The biggest problem with the 4% rule is that one can’t attempt to finance a constant non-volatile spending plan using risky, volatile investments. Maintaining the same withdrawal rate in down markets will cause the retiree to run out of money.
So the questions you have to ask yourself is this… “How stable is your income source and what’s the worst case scenario with your current plan?”
I will like to inform you that there are a few things you can put in place to help you protect your principle as well as your income during retirement. Such approach we often call “Income for Life” income planning or “Buckets of Income Planning” or Time Segmented Model. Whatever, you want to call it, it works the same way.

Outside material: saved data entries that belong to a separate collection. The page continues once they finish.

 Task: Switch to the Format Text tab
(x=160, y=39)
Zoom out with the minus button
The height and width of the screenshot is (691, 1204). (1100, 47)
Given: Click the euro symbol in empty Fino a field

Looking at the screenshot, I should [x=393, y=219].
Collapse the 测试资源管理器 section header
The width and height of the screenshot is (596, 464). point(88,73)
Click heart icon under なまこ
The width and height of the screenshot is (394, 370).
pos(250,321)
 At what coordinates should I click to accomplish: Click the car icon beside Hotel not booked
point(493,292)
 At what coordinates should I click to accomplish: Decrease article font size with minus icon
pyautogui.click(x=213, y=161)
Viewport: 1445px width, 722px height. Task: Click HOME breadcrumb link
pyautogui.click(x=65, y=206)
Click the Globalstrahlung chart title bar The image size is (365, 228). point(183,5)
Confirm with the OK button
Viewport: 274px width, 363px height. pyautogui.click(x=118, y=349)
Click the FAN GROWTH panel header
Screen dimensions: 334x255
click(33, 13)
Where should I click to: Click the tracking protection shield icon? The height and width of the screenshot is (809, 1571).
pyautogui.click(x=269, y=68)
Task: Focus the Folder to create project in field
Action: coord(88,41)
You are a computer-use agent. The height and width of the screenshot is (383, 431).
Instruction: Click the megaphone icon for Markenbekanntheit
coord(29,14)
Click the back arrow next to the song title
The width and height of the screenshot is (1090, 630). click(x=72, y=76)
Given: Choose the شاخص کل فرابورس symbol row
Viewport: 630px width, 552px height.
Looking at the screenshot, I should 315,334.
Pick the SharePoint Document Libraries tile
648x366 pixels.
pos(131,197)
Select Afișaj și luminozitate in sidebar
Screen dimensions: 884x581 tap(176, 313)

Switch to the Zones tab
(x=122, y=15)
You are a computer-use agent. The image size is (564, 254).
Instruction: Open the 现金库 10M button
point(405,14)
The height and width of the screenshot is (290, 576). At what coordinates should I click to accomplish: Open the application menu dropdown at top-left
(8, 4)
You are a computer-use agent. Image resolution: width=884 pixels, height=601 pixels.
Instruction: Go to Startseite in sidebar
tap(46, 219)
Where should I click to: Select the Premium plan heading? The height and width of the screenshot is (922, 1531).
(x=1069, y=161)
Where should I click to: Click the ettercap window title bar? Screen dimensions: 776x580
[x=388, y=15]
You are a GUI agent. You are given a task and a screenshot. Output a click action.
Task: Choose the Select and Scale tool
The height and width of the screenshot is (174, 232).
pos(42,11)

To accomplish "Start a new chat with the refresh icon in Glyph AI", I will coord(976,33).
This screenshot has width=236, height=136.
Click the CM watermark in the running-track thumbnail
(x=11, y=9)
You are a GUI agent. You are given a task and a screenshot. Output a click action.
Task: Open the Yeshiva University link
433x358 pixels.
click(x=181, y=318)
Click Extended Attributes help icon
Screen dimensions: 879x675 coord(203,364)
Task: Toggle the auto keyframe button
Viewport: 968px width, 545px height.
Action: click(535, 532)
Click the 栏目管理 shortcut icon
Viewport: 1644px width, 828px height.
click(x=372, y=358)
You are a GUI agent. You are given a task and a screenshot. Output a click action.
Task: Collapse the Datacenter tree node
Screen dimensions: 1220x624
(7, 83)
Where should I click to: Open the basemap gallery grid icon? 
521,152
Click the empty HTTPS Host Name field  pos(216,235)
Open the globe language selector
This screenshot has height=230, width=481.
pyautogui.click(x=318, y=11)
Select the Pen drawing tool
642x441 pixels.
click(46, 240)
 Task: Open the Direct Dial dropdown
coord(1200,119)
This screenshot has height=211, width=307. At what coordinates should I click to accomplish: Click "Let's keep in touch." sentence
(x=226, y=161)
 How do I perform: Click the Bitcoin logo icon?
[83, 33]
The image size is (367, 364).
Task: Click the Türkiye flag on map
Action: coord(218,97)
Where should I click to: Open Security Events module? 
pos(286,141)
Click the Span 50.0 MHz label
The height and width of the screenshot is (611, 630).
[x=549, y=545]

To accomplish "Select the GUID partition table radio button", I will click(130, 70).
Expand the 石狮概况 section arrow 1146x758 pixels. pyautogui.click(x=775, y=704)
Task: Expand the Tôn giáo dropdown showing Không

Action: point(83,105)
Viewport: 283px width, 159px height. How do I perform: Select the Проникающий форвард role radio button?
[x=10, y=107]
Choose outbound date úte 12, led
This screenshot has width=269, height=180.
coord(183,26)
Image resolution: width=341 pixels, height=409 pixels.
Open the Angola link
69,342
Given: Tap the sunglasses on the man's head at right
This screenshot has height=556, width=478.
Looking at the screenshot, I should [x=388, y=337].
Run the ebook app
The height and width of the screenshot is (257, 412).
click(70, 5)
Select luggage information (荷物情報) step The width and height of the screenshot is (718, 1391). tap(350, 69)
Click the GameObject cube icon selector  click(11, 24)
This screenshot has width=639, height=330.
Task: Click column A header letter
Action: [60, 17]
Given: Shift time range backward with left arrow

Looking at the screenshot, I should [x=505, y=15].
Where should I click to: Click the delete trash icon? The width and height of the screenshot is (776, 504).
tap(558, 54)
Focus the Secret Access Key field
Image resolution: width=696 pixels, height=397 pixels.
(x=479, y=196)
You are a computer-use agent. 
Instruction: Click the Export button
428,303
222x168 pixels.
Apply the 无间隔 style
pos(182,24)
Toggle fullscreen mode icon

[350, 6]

Basically, this approach to proper income distribution planning revolves around putting together a plan that uses multiple investments, divided into multiple time frames, and some income guarantees. This approach strategically combines shifting risk and investments to achieve Reliability of Income (ROI) and better be able to manage your emotions at retirement.
Although definitely not the only approach to retirement distribution planning, this strategy has proven to allow retirees to maintain their initial principal and weather bad markets even if their initial withdrawal is as high as 5.666% rather than the traditional 4%.
Folks – You only get “one” retirement and you need to get it right. You need to find yourself a financial advisor that can demonstrate expertise in retirement income planning. It may require that you change advisors, just like you would change doctors, if your current physician was not able to treat your condition. There are a multitude of retirement income models to select from, but only a few that will meet your needs and are easy to understand.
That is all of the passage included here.